Working data:

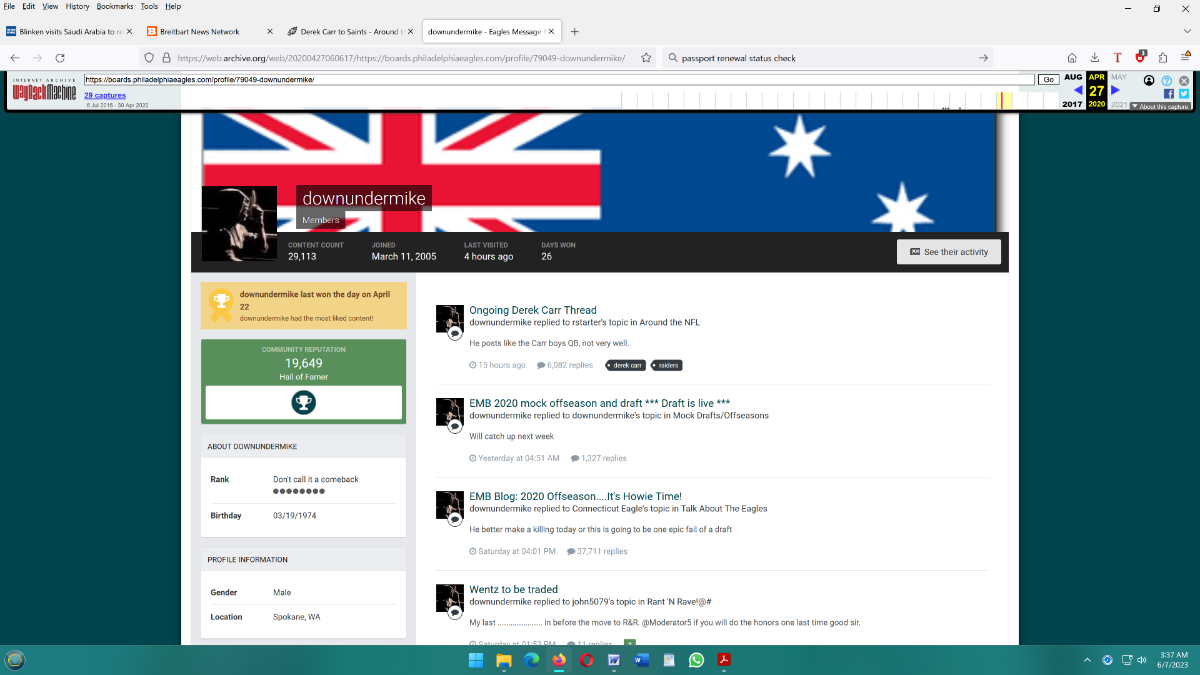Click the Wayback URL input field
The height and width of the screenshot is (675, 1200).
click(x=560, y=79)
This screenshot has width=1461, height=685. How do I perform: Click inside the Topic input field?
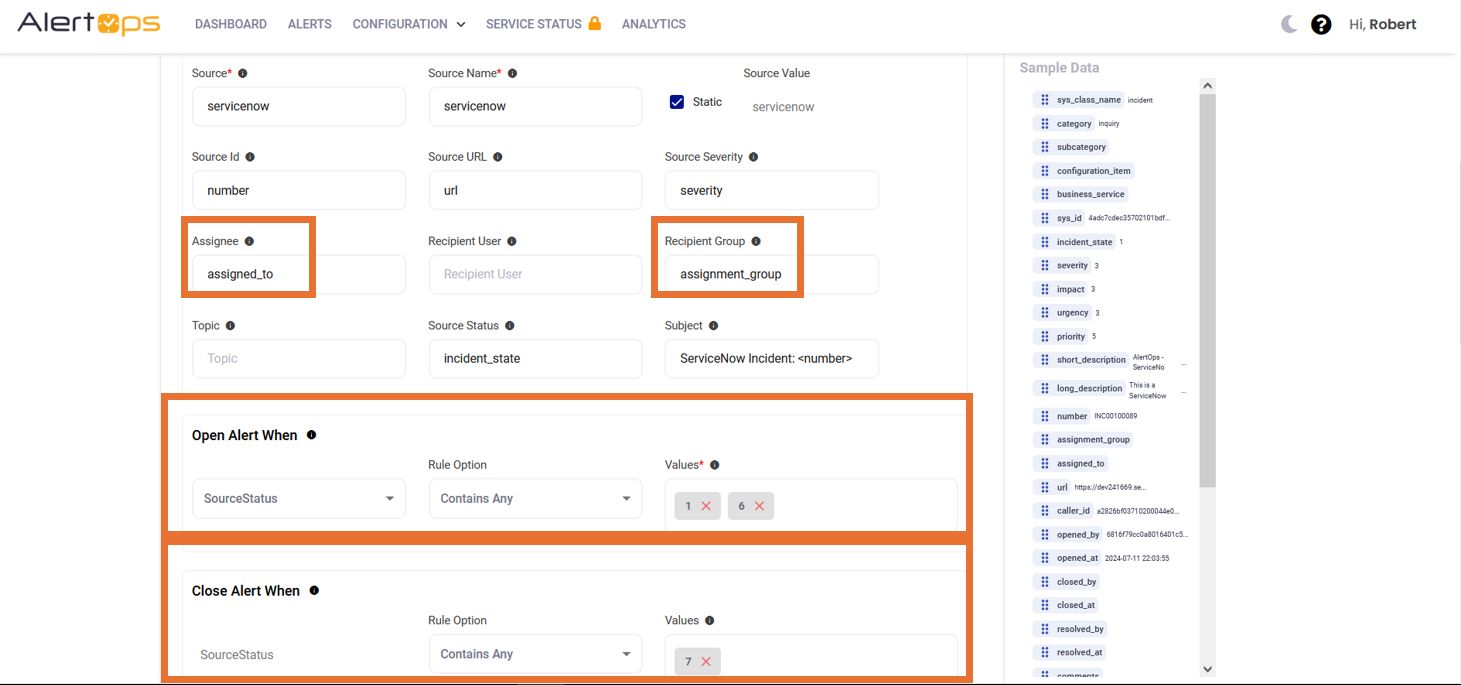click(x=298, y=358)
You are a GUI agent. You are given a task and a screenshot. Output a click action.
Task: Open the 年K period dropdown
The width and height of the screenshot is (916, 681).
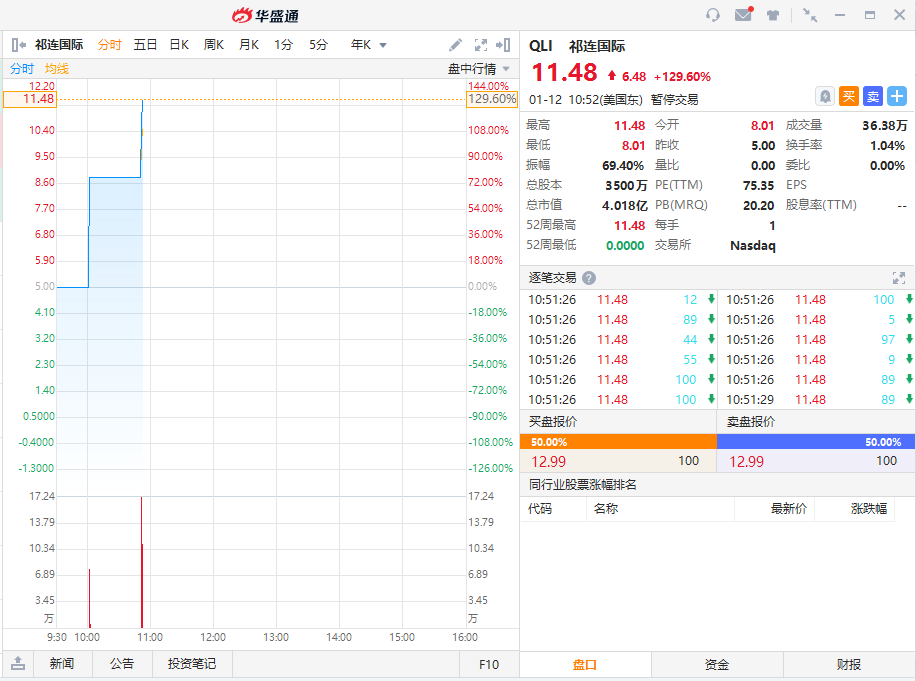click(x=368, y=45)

What you have to do:
What you write must match, line for line, the lines from the one with "You are a GUI" through the last line of the data above, minus the pictures.

Written response:
You are a GUI agent. You are given a task and a screenshot. Output a click action.
Task: Open the 年K period dropdown
The width and height of the screenshot is (916, 681).
click(x=368, y=45)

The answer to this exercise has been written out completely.